Tropical Storm Erika was no easy storm to forecast. Looking back to it there were many things that went right and many things that went wrong with regards to the forecast. More importantly was the reaction that took place as numerous forecasts that went out on social media created a false and misleading sense of Erika and what would happen. Models were everywhere with this storm. If you search back through the archives of this site under Tropical Storm Erika and read some of the posts that I put up during the storm’s lifetime, thankfully I did not buy into all the model variations. It was very clear that Erika was in a hostile environment that ultimately ripped the storm to pieces. erika

It is concerning that when a threat to the US eventually occurs there will be mass confusion and panic, particularly in the northeast where post Hurricane Sandy anxiety exists to a large degree. It needs to be made clear that comparisons made to other hurricanes are meaningless in that each storm is unique both in its structure and in the surrounding meteorology that it exists in. Yes some storms are alike but no 2 are identical. The differences could make outcomes unexpected. Smart forecasters are aware of this and have to keep their minds focused on the game.
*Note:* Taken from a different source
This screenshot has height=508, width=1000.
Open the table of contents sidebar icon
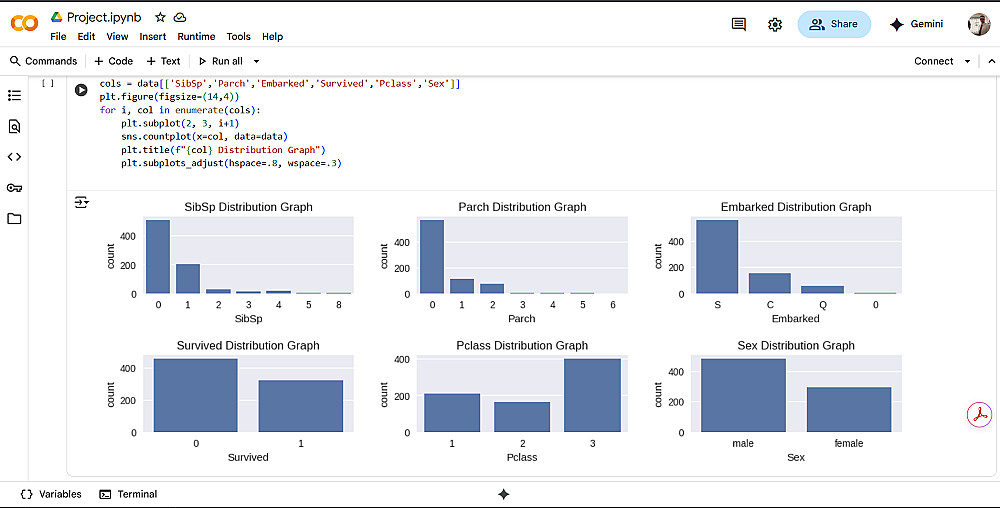[x=14, y=96]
The National Weather Service has an excellent blog post up tonight that reviews Tropical Storm Erika in both the forecast that the National Hurricane Center made. It examines the large then normal forecast errors and asks the imporant question of how the National Hurricane Center can improve the next time around. The biggest battle it faces is the onslaught of social media and getting its message out to everyone over the voices that shout loud but offer little real substance. The blog post is very good read and it will help you get a better understanding of the challenges the National Hurricane center faces time and again when tropical systems threaten.